When guys like Brandon Wales talk, the rest of us listen.
The head of the US Cybersecurity and Infrastructure Security Agency (CISA) was in Australia a few weeks back for meetings with Australian security officials.
They had a lot to talk about. All of the usual topics were covered - the growing prevalence of cyber attacks, the need for better coordination among Five Eyes partners, the vulnerabilities of our critical infrastructure, and the importance of naming and shaming malicious cyber actors.
Wales talked about the so-called “axis of autocracy", the loose collection of nations that includes China, Russia, Iran, and North Korea, and which share a common desire to undermine the liberal international order. This can take a number of forms - from political support to the selling of weapons or drones, or, in the case of Russia and China, joint military exercises.
Interestingly, Wales played down the degree of cooperation in cyberspace.
“These are countries that are generally untrustworthy, and there are going to be limits to the degree of collaboration that they will undertake," he told The Australian Financial Review. “They don’t have things like Five Eyes alliances. They are not dependable partners."
Wales also talked about cars.
The rapid take-up of EVs has clearly rattled the national security community. It’s not hard to see why. Global EV sales in 2022 topped 10.2 million. (In 2010 that figure was just 7,600). In Norway around 80 percent of all new cars sold are electric. In the US, where the take-up rate has been slower, the figure is around 7.6 percent.
In China EV sales are growing at a rate of nearly 20 percent a year, accounting for the lion’s share of global sales. China has also become a major exporter of EV technology, partly owing to a decision taken years ago to invest heavily in what was then seen (correctly as it turns out) as an emerging strategic capability. As a consequence of that decision, and by virtue of the economies of scale China can bring to bear on any kind of high-end manufacturing, China is poised to dominate the global EV market.

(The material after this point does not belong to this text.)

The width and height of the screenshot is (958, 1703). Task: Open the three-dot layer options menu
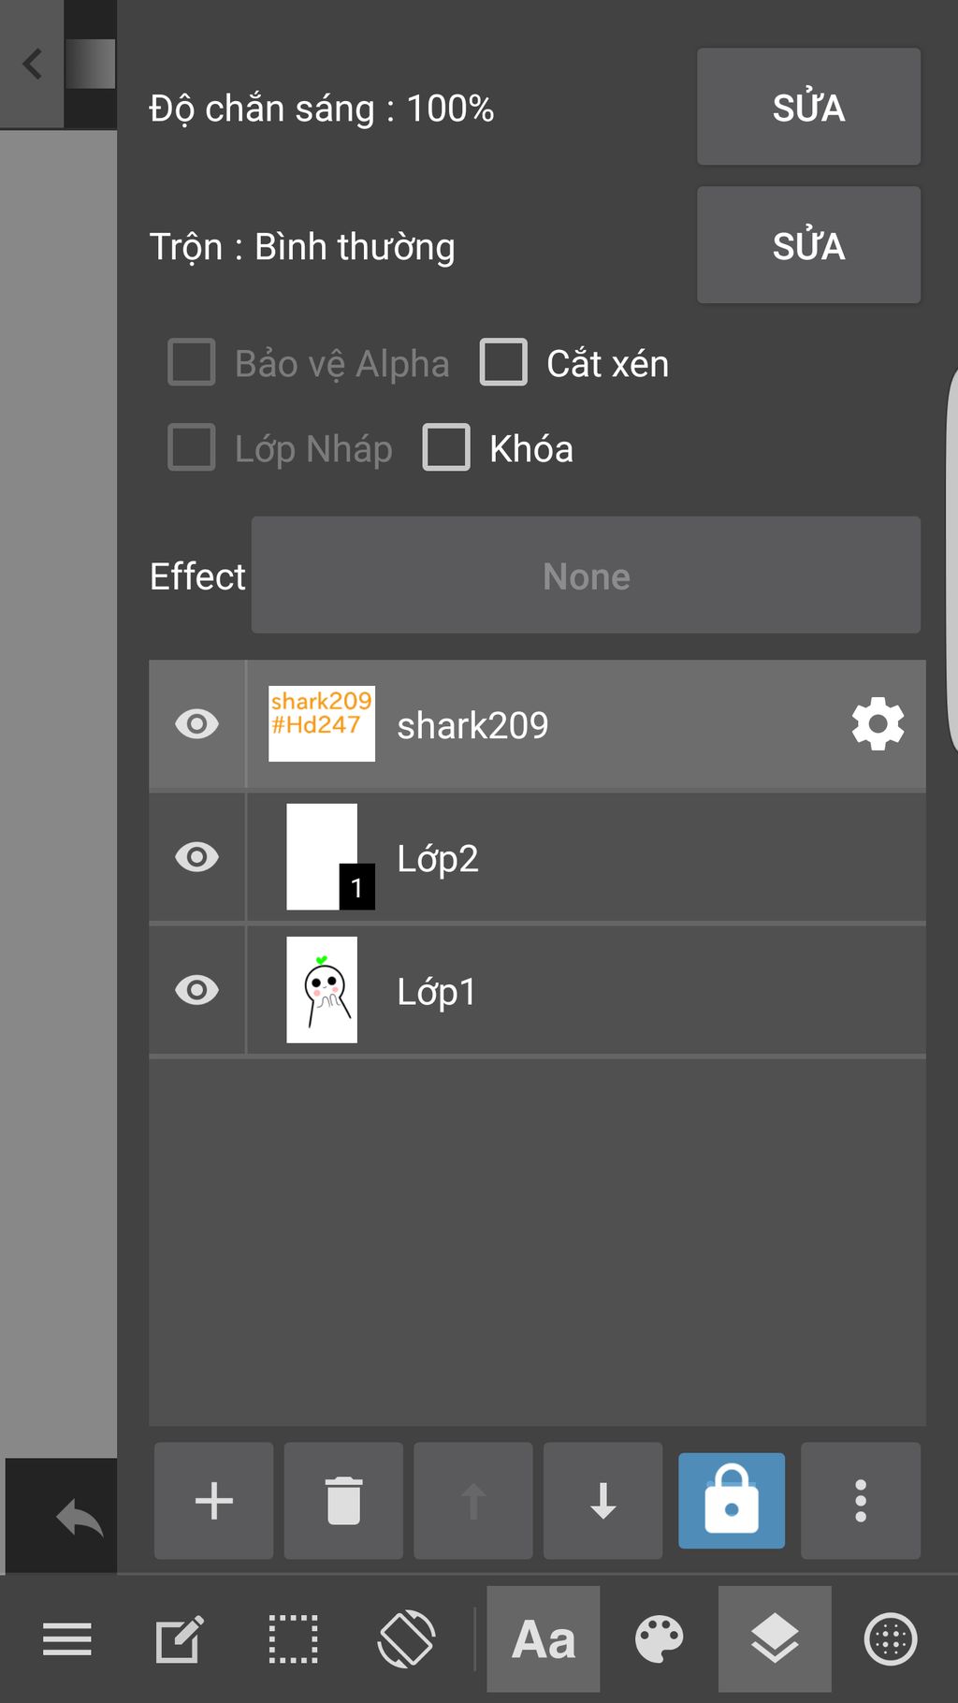861,1501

That’s the bit that worries Wales. Like all IoT devices, EVs are a point of entry to a wider network. They’re also a treasure trove of sensitive data. One component part in particular worries the security guys. The “cellular IoT module” or CIM links physical objects to networks. According to the UK’s Council on Global Strategy, the CCP is intent on acquiring a monopoly on all CIM production. So far things are going according to plan. In 2023 five companies accounted for 61 percent of of all CIM sales. Four of them were Chinese.
Wales thinks EVs should be subject to a higher level of scrutiny and security, partly because the networked nature of the technology makes them more susceptible to attack, but mostly because the majority of them are made in a country that engages in industrial-scale data collection.
“Any time that you are purchasing technology from a country that has, as its stated purpose, to burrow into US critical infrastructure and hold it at risk, that technology is going to be inherently suspect," Wales said. “It should and deserves a higher level of scrutiny."
A couple of things are at play here. The rapid take-up of EVs, China’s emerging market dominance, and the highly networked nature of the technology have given rise to serious national security concerns among guys like Wales.
At the heart of those concerns is data. EVs are basically iPhones on wheels. They generate huge quantities of sensitive data, from biometric information to location data. No wonder US President Joe Biden has announced an investigation into Chinese-made smart cars.
His Commerce Secretary Gina Raimondo pointed out there were other risks as well.
“Imagine if there were thousands or hundreds of thousands of Chinese-connected vehicles on American roads that could be immediately and simultaneously disabled by somebody in Beijing," Raimondo said. “So it’s scary to contemplate the cyber risks, espionage risks that these pose."
All of this is true as far as it goes.
But EVs are really just the tip of the iceberg. Globally the IoT market is projected to be worth just shy of US$1.4 billion in 2024. The number of devices connected to the internet is expected to go from about 15 billion in 2020 to around 29 billion in 2030. Every one of those devices is a potential attack vector. How secure are they? Not very. According to China Telecom the overwhelming majority - around 95 percent - are made in China.
The issue is not necessarily the intentions of the Chinese government. Yes, China’s National Intelligence Law obliges every citizen and corporate entity to place itself at the service of the state, should the need arise. But the problem has as much to do with standards as it is with PLA spies using the baby monitor to hack into your network.
Most of the junk coming out of China comes with no security standards built in. Default passcodes are often generic, firmware updates are not mandatory meaning vulnerabilities are not patched, and consumers have no way of gauging how vulnerable a product is. Unless programmed not to, CIMs will send data back to their manufacturers.
However, it would be a profound mistake to lay the entirety of the blame for this problem at the feet of the Chinese Communist Party. Most sophisticated state-sponsored cyber espionage exploits are in US products made by US companies, a fact Wales acknowledged.
“It’s not enough to focus just on Chinese cranes and other technology that’s coming directly from China," - Brandon Wales
Instead, the emphasis must be on making all technology, regardless of its provenance, secure by design.
“(That is) the mechanism by which they are getting into our networks today," Wales said.